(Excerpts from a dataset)
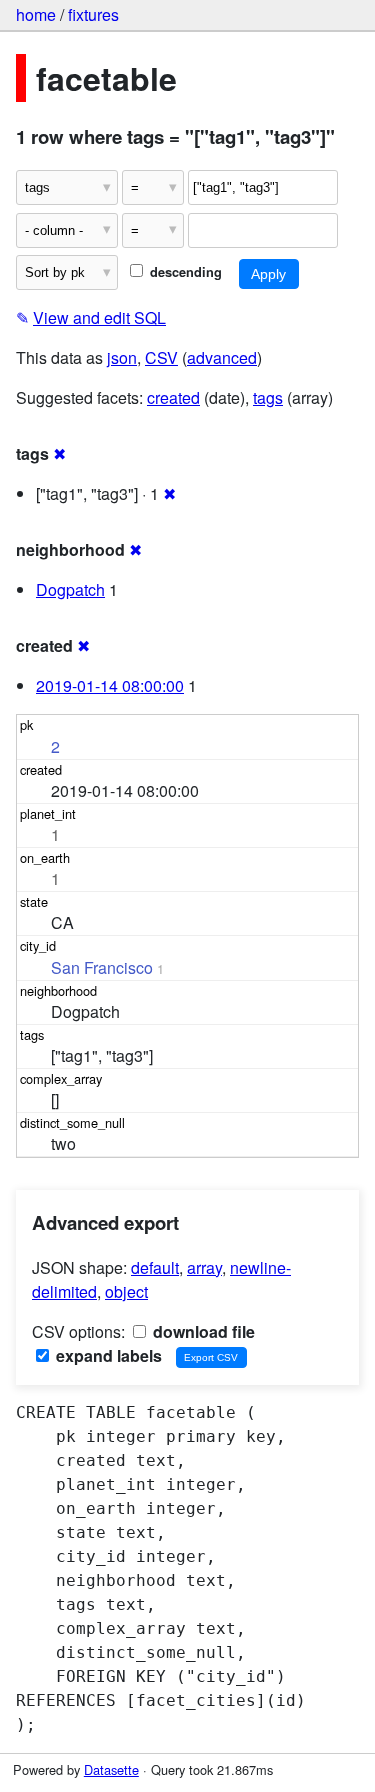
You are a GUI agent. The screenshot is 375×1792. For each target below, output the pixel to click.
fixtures (93, 14)
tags (268, 397)
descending (184, 272)
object (126, 1291)
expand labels (107, 1355)
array (204, 1267)
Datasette (111, 1769)
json (122, 357)
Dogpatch (70, 589)
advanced (222, 357)
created (173, 397)
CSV (161, 357)
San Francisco (102, 967)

Exercise instructions » Leave out the images and copy all remaining data word for word.

Solved problem »
You are a GUI agent. The screenshot is 375×1792. For each target below, output the pixel to click.
fixtures (93, 14)
tags (268, 397)
descending (184, 272)
object (126, 1291)
expand labels (107, 1355)
array (204, 1267)
Datasette (111, 1769)
json (122, 357)
Dogpatch (70, 589)
advanced (222, 357)
created (173, 397)
CSV (161, 357)
San Francisco (102, 967)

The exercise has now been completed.